[Collected data]
▬▬▬
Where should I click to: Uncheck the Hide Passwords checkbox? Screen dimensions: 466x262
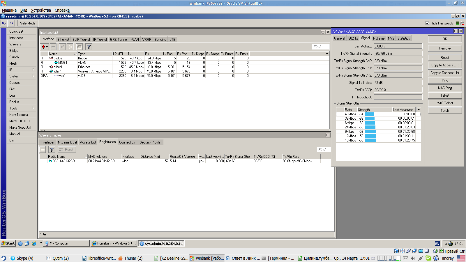[427, 23]
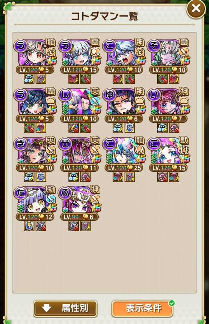The width and height of the screenshot is (209, 324).
Task: Tap the pink heart-ghost icon under blue-haired う
Action: click(x=41, y=128)
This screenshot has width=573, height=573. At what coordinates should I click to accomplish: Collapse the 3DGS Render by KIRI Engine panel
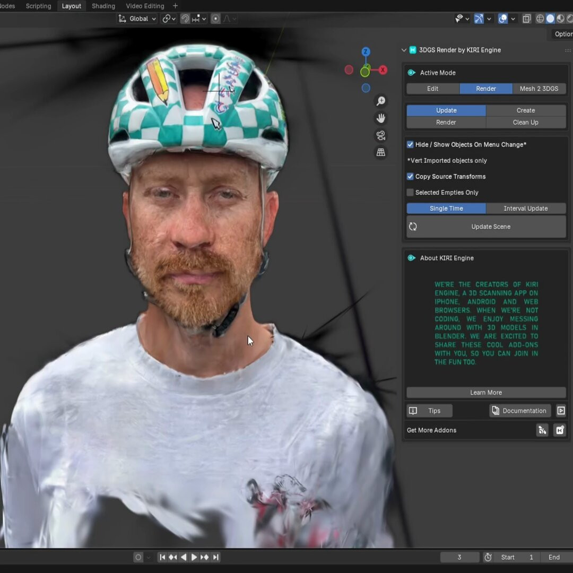pyautogui.click(x=404, y=50)
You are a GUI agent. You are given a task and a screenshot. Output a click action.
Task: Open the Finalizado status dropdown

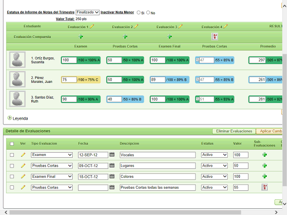(x=87, y=13)
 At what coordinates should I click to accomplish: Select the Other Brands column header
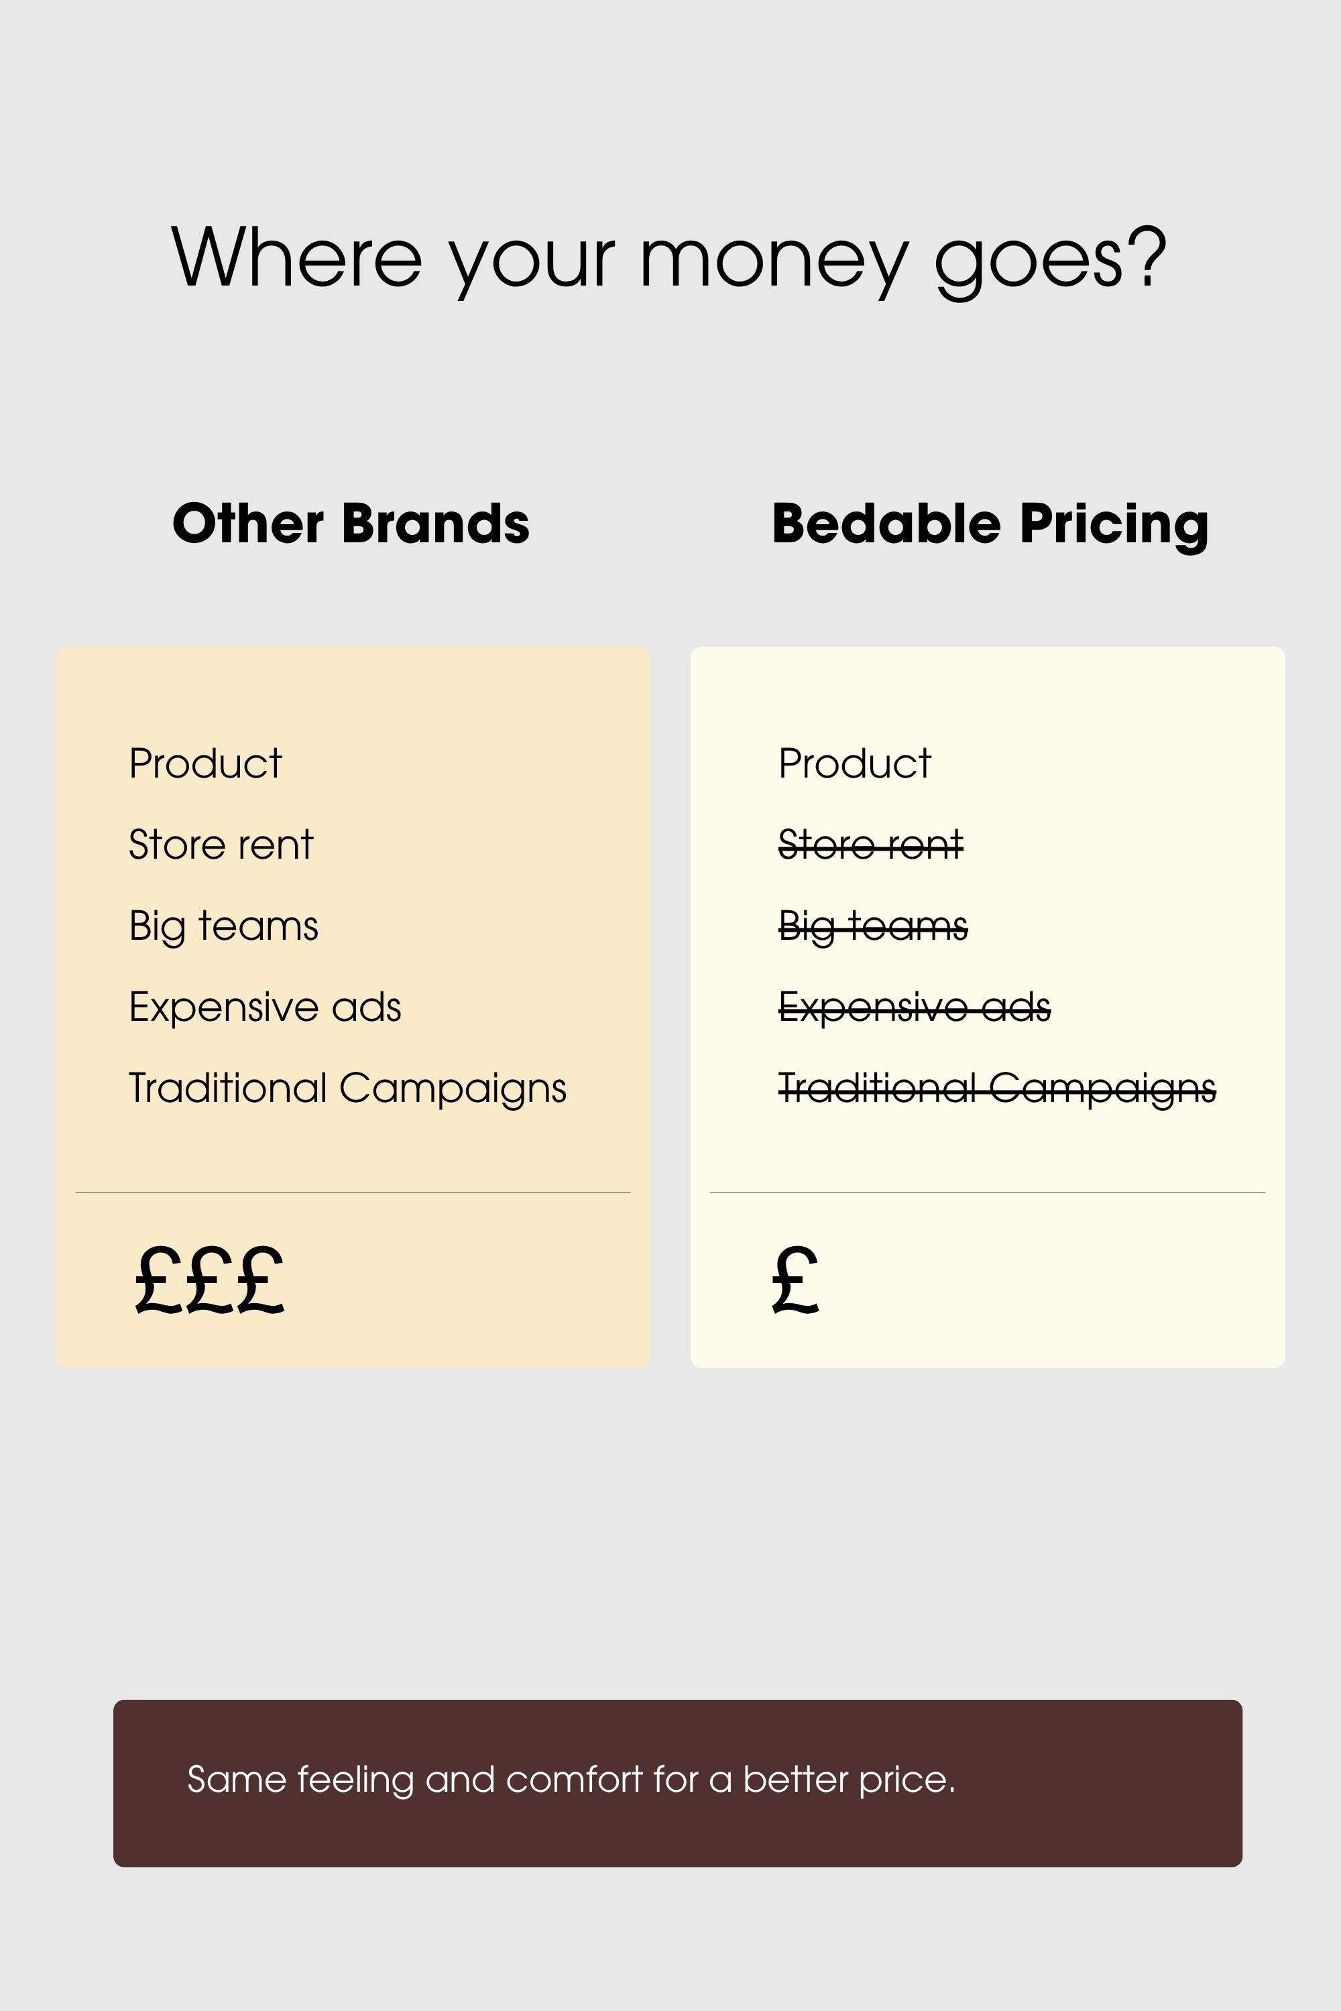351,523

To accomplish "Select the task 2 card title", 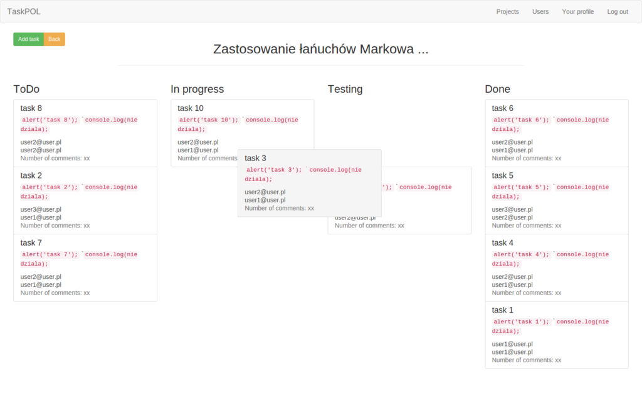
▬▬▬
■ Task instructions
The lines from the top of the data above through the one holding "You are a GUI" are to be repeated exactly, and only those, with no pictures.

■ Solution to this task
Where should I click to: Uncheck the Hide Passwords checkbox? Screen dimensions: 466x262
[427, 23]
The width and height of the screenshot is (209, 324).
Task: Tap the pink heart-ghost icon under blue-haired う
Action: click(x=41, y=128)
This screenshot has width=573, height=573. At what coordinates should I click to accomplish: Collapse the 3DGS Render by KIRI Engine panel
pyautogui.click(x=404, y=50)
You are a GUI agent. You are given a task and a screenshot. Output a click action.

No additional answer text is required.